But Does It Sell Stuff?

By Thought Leaders Archives
Cover image for  article: But Does It Sell Stuff?

The advertising industry is obsessed with selfie awards.  The volume and depth of awards for advertisements is overwhelming and hilarious.  On one list in a trade pub of the The Best Ads of 2018 there was a description of each ad and why it earned a spot on the list.  More than one description said something like this: “… stunning imagery, fantastic even though sales went down during the period that this ad was running.”  What?  Ads are supposed to sell stuff.  I recently asked official advertising industry types if there are awards for ads that sell stuff.  They were confused by the question and mumbled something like, “There is a direct marketing results award, but…”  They weren’t really sure.

The best book we had in Advertising 201, Newhouse School, Syracuse University was titled Which Ad Sold Best?  It showed two ads for the same product and then revealed which ad sold best, step-by-step, and why it did so!

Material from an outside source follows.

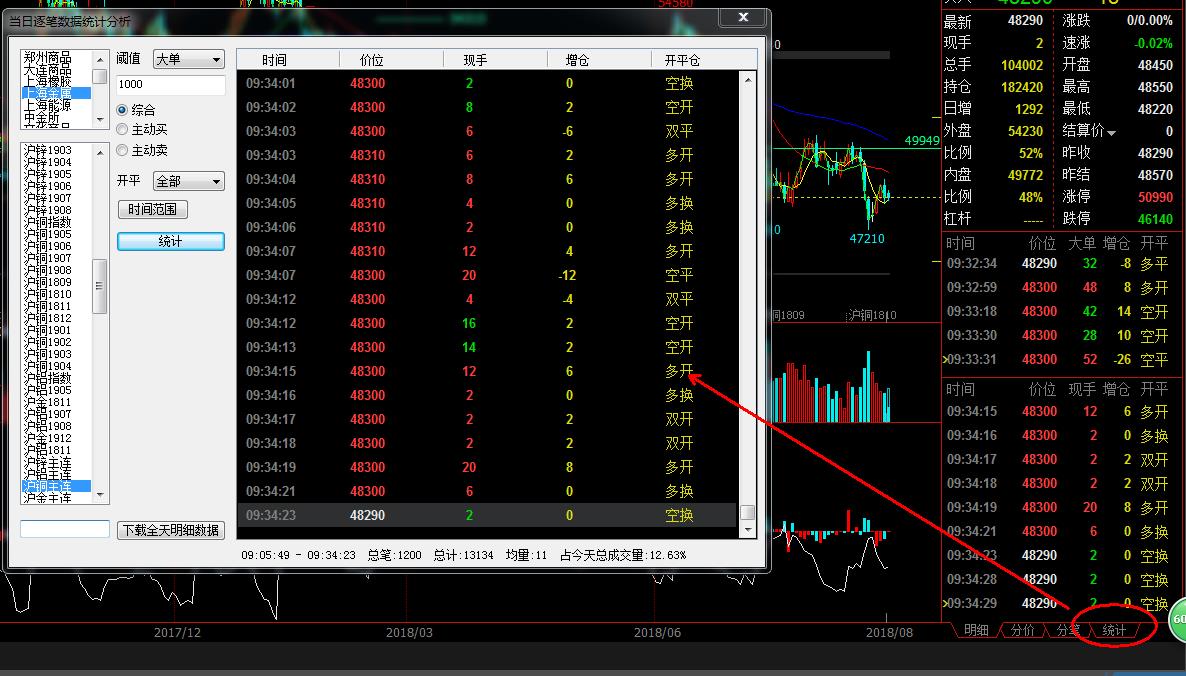The width and height of the screenshot is (1186, 676).
Task: Click the 统计 button in dialog
Action: [170, 242]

To prove my point, I searched for the book on Amazon and other sites and discovered that it doesn’t exist anymore!  Is my memory playing tricks on me?  Did I make it up?

Let’s hope not.  It’s a necessary, essential book.

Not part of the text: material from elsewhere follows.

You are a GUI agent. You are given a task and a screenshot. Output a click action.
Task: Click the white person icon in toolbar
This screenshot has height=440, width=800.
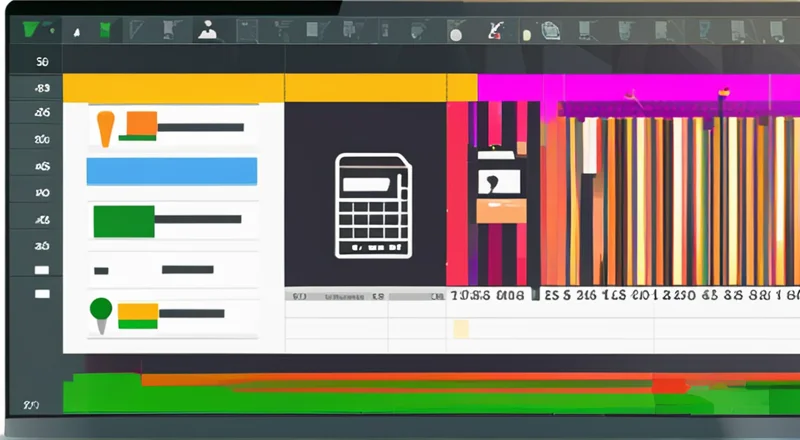207,29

Here are key takeaways from it that I can remember:

  1. Put the word “you” or “new” in the headline.
  2. What is the benefit to the customer?  Repeat benefit three times.
  3. Picture or video should demonstrate the product benefit.
  4. Ask for the order.
  5. Be very careful with the imagery of food.

The book never mentioned awards.  The author was determined to keep us focused on “selling stuff.”

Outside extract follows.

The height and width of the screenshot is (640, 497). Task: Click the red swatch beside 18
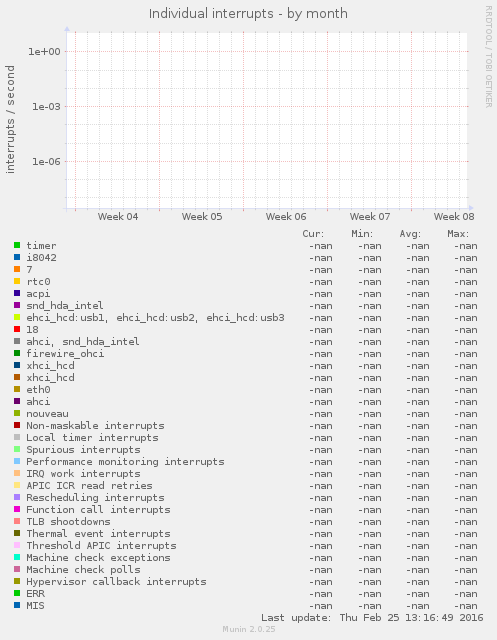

Although QVC and HSN win no creative awards, they do sell more product than all Federated department stores combined.

When sitting in on ad agency meetings, in rooms filled with awards and plaques, never once have I heard, “Will this move product off the shelf?"

Instead I hear the ad agency execs saying things like:

  1. Which gym do you go to?
  2. Where did you get that sweater?
  3. Who made this coffee? Is it decaf?
  4. Where do you store your bike?”

The rooms are always beautiful, well air-conditioned and celebrate muted colors.

But the customer is in New Jersey!  When programming radio stations, I always take the on-air talent and execs to rest stops on the Jersey Turnpike.  That’s where all ad agency creative meetings should be held.

Don’t focus group the target consumer, dine with them!

It’s easy to fix.  Instead of fees paid to agencies for their award-winning work, pay commission to the agencies exclusively on “cases sold."